Coopération de l’UE et de l’Italie avec la Libye
L’Italie en particulier travaille en étroite collaboration avec la Libye et fournit un soutien aux autorités maritimes libyennes sous la forme de bateaux, d’une formation et d’une assistance pour créer une région de recherche et de sauvetage libyenne en vue de faciliter les renvois par les garde-côtes libyens.

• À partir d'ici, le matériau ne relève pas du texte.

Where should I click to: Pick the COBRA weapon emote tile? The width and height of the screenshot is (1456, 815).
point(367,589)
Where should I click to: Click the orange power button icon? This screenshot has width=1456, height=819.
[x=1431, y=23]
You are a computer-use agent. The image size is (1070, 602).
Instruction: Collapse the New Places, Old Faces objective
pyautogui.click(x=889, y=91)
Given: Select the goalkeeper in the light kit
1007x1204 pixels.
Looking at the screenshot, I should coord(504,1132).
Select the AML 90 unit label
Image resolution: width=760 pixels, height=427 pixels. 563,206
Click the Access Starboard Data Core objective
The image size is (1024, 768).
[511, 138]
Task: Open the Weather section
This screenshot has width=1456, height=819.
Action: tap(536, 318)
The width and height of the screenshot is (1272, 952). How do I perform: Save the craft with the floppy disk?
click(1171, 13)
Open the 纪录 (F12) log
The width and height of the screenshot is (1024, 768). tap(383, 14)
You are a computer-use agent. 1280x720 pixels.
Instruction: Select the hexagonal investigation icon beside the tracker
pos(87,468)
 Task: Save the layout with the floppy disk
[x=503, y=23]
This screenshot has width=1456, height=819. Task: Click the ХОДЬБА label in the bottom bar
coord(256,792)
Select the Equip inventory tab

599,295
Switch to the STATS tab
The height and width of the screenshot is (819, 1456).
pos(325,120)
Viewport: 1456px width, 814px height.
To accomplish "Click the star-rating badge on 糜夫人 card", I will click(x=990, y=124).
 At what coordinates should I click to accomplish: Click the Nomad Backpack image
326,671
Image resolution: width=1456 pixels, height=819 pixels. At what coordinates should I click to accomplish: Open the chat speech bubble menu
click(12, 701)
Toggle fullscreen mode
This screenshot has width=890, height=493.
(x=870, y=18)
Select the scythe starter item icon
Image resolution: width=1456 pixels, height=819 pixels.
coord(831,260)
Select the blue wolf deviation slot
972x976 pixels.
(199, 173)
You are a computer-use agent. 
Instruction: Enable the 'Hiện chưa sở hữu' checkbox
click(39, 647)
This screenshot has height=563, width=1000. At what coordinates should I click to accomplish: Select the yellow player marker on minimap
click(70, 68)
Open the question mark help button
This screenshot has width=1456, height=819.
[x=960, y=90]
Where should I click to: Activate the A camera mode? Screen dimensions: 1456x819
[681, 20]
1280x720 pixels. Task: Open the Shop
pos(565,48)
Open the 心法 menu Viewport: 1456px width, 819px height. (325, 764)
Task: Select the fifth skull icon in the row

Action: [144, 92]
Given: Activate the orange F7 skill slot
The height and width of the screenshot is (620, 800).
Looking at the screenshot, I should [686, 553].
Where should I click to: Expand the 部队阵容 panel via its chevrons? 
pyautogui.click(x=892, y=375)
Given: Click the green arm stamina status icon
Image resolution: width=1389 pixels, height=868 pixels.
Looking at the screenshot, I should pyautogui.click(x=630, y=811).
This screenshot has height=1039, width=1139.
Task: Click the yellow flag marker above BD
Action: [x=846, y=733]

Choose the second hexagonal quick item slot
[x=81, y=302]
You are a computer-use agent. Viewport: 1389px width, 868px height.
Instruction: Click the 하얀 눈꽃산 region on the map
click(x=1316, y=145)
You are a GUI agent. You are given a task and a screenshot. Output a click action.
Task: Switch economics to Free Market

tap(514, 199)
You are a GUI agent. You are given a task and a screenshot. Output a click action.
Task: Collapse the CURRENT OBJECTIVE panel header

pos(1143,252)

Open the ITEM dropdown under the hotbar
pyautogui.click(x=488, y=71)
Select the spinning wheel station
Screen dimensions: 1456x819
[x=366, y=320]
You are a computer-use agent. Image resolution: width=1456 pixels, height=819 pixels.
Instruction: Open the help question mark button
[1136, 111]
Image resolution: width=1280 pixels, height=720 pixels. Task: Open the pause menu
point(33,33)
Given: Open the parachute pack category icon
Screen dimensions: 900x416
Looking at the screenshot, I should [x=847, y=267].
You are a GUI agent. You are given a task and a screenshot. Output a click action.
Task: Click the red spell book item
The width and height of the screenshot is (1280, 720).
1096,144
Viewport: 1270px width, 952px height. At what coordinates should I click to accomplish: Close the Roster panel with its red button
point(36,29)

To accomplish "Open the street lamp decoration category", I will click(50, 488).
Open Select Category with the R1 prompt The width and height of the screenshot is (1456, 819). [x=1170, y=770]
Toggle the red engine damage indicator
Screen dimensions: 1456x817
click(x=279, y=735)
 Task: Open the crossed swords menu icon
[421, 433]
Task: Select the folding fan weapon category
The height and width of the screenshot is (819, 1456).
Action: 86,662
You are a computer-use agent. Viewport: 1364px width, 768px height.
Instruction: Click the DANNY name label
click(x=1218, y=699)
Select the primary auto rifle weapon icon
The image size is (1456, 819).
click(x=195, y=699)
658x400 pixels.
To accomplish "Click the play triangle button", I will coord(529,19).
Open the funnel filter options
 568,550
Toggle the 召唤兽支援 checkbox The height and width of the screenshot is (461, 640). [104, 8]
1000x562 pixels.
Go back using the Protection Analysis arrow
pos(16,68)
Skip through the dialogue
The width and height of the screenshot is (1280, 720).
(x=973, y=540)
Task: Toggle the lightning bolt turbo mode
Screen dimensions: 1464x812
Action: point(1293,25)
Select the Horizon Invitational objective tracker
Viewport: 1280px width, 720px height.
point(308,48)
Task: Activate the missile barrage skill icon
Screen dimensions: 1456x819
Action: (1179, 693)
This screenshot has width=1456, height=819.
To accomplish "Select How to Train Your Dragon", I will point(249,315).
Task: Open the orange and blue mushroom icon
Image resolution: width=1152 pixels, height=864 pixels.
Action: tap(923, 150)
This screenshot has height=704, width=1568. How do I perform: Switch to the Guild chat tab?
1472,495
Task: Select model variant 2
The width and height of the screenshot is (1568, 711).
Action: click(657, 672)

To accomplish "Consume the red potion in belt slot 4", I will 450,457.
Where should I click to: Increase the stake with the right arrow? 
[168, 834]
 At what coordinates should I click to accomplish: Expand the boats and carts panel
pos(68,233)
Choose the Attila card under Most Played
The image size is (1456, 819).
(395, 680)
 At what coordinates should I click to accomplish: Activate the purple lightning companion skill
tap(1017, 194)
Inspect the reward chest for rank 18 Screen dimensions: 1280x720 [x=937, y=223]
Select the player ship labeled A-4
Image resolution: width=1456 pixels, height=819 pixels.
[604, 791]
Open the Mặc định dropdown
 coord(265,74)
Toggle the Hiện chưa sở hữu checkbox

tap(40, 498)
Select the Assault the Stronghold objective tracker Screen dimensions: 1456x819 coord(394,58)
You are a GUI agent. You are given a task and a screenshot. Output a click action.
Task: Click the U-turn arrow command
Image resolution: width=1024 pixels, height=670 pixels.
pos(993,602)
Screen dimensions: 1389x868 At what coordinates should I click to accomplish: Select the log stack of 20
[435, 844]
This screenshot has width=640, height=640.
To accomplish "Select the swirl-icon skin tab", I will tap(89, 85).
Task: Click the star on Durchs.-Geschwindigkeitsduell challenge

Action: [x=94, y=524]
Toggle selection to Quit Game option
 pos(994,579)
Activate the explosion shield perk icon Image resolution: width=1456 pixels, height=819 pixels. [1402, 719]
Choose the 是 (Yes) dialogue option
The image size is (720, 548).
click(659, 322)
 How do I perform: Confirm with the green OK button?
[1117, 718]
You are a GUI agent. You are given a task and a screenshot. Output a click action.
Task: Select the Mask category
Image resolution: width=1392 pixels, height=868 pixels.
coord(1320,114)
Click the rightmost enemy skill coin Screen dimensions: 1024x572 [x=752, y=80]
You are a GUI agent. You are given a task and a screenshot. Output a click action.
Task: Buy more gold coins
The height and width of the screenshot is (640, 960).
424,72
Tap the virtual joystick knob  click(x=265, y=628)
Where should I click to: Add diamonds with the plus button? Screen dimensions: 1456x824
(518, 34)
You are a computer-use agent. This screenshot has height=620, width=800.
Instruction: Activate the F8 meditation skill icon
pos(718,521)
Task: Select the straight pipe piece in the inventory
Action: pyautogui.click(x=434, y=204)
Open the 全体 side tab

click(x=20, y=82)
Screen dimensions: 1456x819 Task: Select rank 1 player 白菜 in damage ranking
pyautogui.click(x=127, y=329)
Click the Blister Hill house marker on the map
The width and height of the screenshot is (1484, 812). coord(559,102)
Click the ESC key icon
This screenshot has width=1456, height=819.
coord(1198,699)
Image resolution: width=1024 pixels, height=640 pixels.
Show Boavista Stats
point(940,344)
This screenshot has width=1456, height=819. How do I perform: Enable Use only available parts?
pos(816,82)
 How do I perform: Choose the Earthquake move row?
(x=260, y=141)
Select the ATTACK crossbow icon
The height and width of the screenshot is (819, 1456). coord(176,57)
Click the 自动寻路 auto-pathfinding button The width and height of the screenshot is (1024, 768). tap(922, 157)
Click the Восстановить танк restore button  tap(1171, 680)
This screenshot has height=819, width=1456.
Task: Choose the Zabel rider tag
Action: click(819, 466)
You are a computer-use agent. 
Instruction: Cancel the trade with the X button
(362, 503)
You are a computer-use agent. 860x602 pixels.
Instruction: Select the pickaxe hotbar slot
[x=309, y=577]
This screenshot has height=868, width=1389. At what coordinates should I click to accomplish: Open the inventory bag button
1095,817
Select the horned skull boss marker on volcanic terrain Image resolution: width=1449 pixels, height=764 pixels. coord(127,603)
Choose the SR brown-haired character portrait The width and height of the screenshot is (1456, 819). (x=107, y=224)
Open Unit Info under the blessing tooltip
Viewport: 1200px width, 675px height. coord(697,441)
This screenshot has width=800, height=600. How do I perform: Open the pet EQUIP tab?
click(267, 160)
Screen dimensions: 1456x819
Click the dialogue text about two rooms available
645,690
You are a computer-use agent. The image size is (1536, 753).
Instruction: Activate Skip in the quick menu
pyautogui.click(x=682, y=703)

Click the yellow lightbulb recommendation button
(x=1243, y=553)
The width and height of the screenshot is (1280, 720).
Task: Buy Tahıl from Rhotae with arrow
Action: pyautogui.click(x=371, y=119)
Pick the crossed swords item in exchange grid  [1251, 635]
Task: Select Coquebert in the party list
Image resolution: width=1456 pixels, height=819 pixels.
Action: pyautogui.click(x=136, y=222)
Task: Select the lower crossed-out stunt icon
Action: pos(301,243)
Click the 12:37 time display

Alors que les conflits s’intensifient et que le COVID-19 menace la situation humanitaire des réfugié·e·s et des migrant·e·s en Libye, l’Italie continue de mettre en place des politiques pour qu’ils restent là-bas. Elle a notamment prolongé de trois ans supplémentaires le mémorandum d’accord sur la migration avec la Libye qui vise à accroître les ressources des autorités libyennes pour empêcher les départs, étendu ses opérations militaires dans la région en s’attachant à soutenir les autorités maritimes libyennes et conservé les lois et les pratiques visant à criminaliser les ONG qui mènent des opérations de secours en Méditerranée centrale.

La Méditerranée centrale est l’une des frontières au sujet de laquelle Amnesty International dénonce des atteintes aux droits humains commises par les États membres de l’UE. En 2020, elle a recensé des violations aux frontières entre la Croatie et la Bosnie, et la Grèce et la Turquie. L’UE doit de toute urgence mettre en place un système de suivi des droits humains indépendant et efficace à ses frontières extérieures afin de garantir l’obligation de rendre des comptes en cas de violations et d’abus.